■ **AIM OF THE TASK**
Whatever appears in the records should be given again exactly, down to the last mark.

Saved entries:
= Beginning of Section =

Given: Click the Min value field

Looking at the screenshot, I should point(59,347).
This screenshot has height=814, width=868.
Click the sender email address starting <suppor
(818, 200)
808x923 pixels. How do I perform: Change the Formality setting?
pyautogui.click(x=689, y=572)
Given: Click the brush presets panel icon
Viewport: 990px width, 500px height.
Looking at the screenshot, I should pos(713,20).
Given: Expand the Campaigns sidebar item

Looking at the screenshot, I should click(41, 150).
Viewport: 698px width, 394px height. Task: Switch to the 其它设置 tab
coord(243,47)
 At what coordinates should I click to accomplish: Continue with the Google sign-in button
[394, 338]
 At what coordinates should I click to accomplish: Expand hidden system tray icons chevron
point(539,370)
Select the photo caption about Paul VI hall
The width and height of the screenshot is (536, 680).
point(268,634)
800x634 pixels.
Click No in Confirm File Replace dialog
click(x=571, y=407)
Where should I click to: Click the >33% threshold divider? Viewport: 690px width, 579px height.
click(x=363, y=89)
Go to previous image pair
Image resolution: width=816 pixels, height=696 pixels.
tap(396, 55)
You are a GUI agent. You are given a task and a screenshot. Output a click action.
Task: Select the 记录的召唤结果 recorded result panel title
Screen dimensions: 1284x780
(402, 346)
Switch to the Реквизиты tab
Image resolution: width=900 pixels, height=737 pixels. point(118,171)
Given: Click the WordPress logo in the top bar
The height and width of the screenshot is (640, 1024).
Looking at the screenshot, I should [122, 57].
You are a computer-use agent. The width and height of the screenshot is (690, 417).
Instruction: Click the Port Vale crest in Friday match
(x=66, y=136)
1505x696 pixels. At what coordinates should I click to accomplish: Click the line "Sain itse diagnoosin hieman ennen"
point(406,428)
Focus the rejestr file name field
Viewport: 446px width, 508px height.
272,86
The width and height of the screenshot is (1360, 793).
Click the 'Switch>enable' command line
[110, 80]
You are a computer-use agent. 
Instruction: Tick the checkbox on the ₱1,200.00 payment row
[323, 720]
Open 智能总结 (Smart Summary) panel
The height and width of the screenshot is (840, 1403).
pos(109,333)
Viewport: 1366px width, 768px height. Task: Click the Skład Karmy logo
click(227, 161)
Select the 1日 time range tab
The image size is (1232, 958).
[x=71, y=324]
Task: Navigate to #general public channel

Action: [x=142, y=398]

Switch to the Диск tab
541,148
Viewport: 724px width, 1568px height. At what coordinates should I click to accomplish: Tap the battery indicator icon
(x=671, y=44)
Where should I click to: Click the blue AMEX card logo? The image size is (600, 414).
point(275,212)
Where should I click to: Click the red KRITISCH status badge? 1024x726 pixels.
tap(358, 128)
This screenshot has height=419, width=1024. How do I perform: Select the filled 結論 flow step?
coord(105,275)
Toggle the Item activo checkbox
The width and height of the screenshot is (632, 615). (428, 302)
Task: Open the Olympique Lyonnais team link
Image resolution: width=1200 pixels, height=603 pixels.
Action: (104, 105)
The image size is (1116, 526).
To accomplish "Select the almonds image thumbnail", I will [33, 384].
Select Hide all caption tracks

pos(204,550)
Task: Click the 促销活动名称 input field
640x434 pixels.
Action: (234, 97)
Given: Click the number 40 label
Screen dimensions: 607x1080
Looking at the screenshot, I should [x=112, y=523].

= End of Section =

■ **EXERCISE OUTPUT**
Given: Click the Min value field

Looking at the screenshot, I should point(59,347).
This screenshot has height=814, width=868.
Click the sender email address starting <suppor
(818, 200)
808x923 pixels. How do I perform: Change the Formality setting?
pyautogui.click(x=689, y=572)
Given: Click the brush presets panel icon
Viewport: 990px width, 500px height.
Looking at the screenshot, I should pos(713,20).
Given: Expand the Campaigns sidebar item

Looking at the screenshot, I should click(41, 150).
Viewport: 698px width, 394px height. Task: Switch to the 其它设置 tab
coord(243,47)
 At what coordinates should I click to accomplish: Continue with the Google sign-in button
[394, 338]
 At what coordinates should I click to accomplish: Expand hidden system tray icons chevron
point(539,370)
Select the photo caption about Paul VI hall
The width and height of the screenshot is (536, 680).
point(268,634)
800x634 pixels.
Click No in Confirm File Replace dialog
click(x=571, y=407)
Where should I click to: Click the >33% threshold divider? Viewport: 690px width, 579px height.
click(x=363, y=89)
Go to previous image pair
Image resolution: width=816 pixels, height=696 pixels.
tap(396, 55)
You are a GUI agent. You are given a task and a screenshot. Output a click action.
Task: Select the 记录的召唤结果 recorded result panel title
Screen dimensions: 1284x780
(402, 346)
Switch to the Реквизиты tab
Image resolution: width=900 pixels, height=737 pixels. point(118,171)
Given: Click the WordPress logo in the top bar
The height and width of the screenshot is (640, 1024).
Looking at the screenshot, I should [122, 57].
You are a computer-use agent. The width and height of the screenshot is (690, 417).
Instruction: Click the Port Vale crest in Friday match
(x=66, y=136)
1505x696 pixels. At what coordinates should I click to accomplish: Click the line "Sain itse diagnoosin hieman ennen"
point(406,428)
Focus the rejestr file name field
Viewport: 446px width, 508px height.
272,86
The width and height of the screenshot is (1360, 793).
Click the 'Switch>enable' command line
[110, 80]
You are a computer-use agent. 
Instruction: Tick the checkbox on the ₱1,200.00 payment row
[323, 720]
Open 智能总结 (Smart Summary) panel
The height and width of the screenshot is (840, 1403).
pos(109,333)
Viewport: 1366px width, 768px height. Task: Click the Skład Karmy logo
click(227, 161)
Select the 1日 time range tab
The image size is (1232, 958).
[x=71, y=324]
Task: Navigate to #general public channel

Action: [x=142, y=398]

Switch to the Диск tab
541,148
Viewport: 724px width, 1568px height. At what coordinates should I click to accomplish: Tap the battery indicator icon
(x=671, y=44)
Where should I click to: Click the blue AMEX card logo? The image size is (600, 414).
point(275,212)
Where should I click to: Click the red KRITISCH status badge? 1024x726 pixels.
tap(358, 128)
This screenshot has height=419, width=1024. How do I perform: Select the filled 結論 flow step?
coord(105,275)
Toggle the Item activo checkbox
The width and height of the screenshot is (632, 615). (428, 302)
Task: Open the Olympique Lyonnais team link
Image resolution: width=1200 pixels, height=603 pixels.
Action: (104, 105)
The image size is (1116, 526).
To accomplish "Select the almonds image thumbnail", I will [33, 384].
Select Hide all caption tracks

pos(204,550)
Task: Click the 促销活动名称 input field
640x434 pixels.
Action: (234, 97)
Given: Click the number 40 label
Screen dimensions: 607x1080
Looking at the screenshot, I should [x=112, y=523].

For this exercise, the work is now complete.